Но батя не пустил, и он стал наследным принцем в физике.

А ведь это урон для личности - продолжать, когда хотелось начинать… У Загурского - вера в правоту шефа да плюс впечатление от его смерти… Он ведь быстро понял, почему умер Тураев, не мог не понять. Для Хвоща - впечатление от двух смертей… Мне в этом смысле полагалось вообще не брыкаться, а сразу писать завещание. Но главное: эту идею, что материальный мир заключен в геометрическом четырехмерном пространстве, они не могли не принять. Мир должен быть прост - и чем проще идея его устройства, тем она гениальнее. И они приняли эту идею не только рассудком, но всей душой - некритично впитали в себя образ холодного математического мира, в котором все уже произошло, книга Бытия написана, прочитана и захлопнута. Ну а дальше ясно: эта идея была настолько же общей (будь она частной, все, возможно, и обошлось бы), как и пропитывающее нас чувство жизни… темное, нелогичное, скорее всего неграмотное - поскольку оно свойственно и червю, и букашке, - но бесконечно более умное, чем любая логика, чувство, - и она, эта тураевская идея, в корне противоречила жизни. С ощущением предопределенности жить нельзя: либо ты убьешь в себе это чувство-мысль, либо она прикончит тебя. Они, поняв опасность, пытались сопротивляться, логически расшатать мысль… Но поскольку и логика основана на той же вере в простоту мира, то ничего не вышло.

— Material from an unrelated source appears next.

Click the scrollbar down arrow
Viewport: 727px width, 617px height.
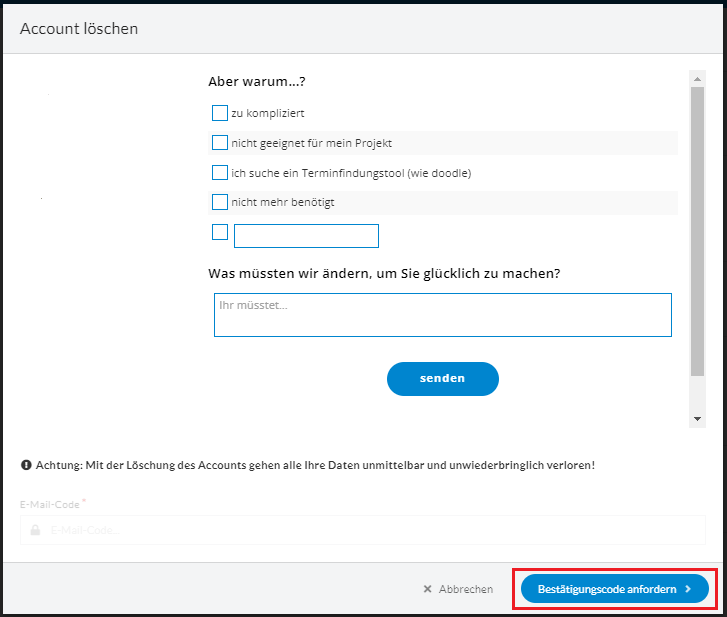(x=697, y=418)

Чем больше они возились с этой идеей, тем сильнее она укреплялась в них… до той стадии, пока они каждое свое движение, каждый вздох, каждый удар сердца не стали понимать как нечто предопределенное, отмеренное, заданное, “не мое”, не живое. И это был конец”.

Борис вспомнил, как несколько часов назад лежал в своей комнате, постепенно слабея умом и телом, как леденящая убийственная логика идеи Тураева медленно вытесняла жизнь из его мозга, нервов, тела, - вздрогнул, зябко повел плечами. Он уже добрел до реки и сейчас с высокого берега видел начинающееся утро: багровело небо на востоке, алые с сизым облака в том месте, где вот-вот должно взойти солнце, встали торчком, будто их расшвырял огненный взрыв. Звезды растворились в голубеющем небе, только Венера блистала правее и выше вздыбившихся алых облаков, сопротивляясь рассвету. Город на том берегу был залит белесым туманом, из него выходили верхние этажи зданий да всплывали в нем покатые, как у китов, крыши троллейбусов.

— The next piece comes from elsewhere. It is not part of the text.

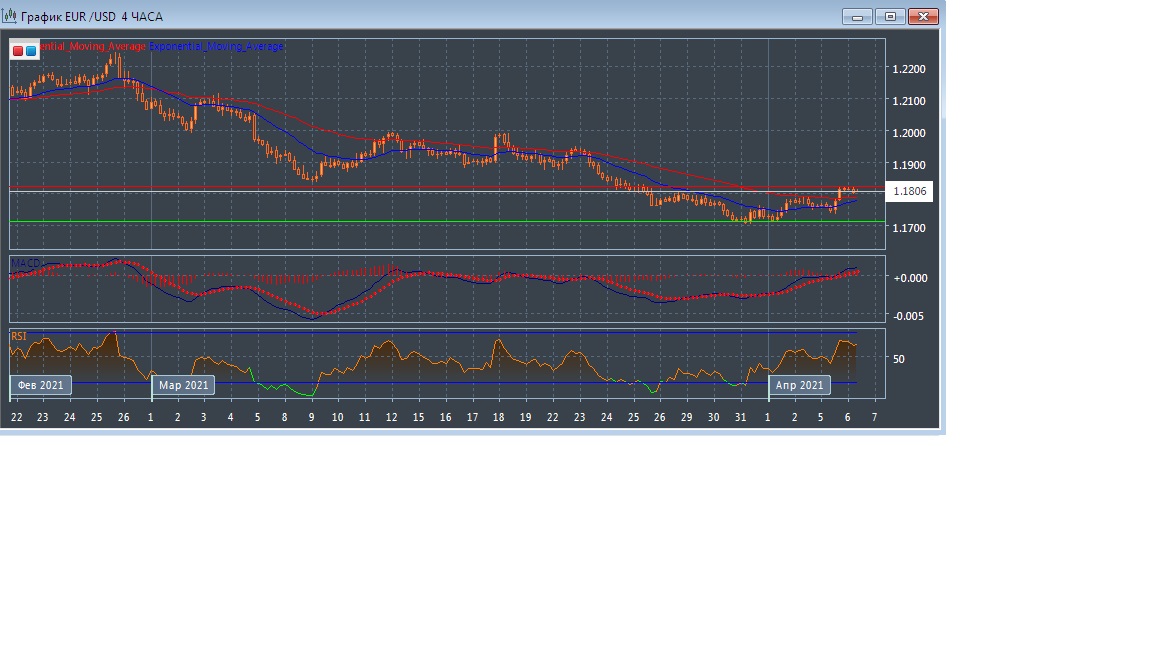The image size is (1152, 648).
Task: Select the red Moving_Average legend label
Action: pyautogui.click(x=94, y=47)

“И ведь как это странно всегда выходит, - думал Чекан, наблюдая, как из-за домов поднимается солнце, слыша шелест листьев, - начинает человек подвергать жизнь умозрительному анализу, то все у него не слава богу выходит: то юдоль слез и печали, то “пустая и глупая шутка”, а то вот и вовсе не жизнь, мертвечина в четырех измерениях.

Да ведь вот она - Жизнь! Несовершенная, далекая от умозрительных идеалов… Ну так ведь все равно: это все, что у нас есть!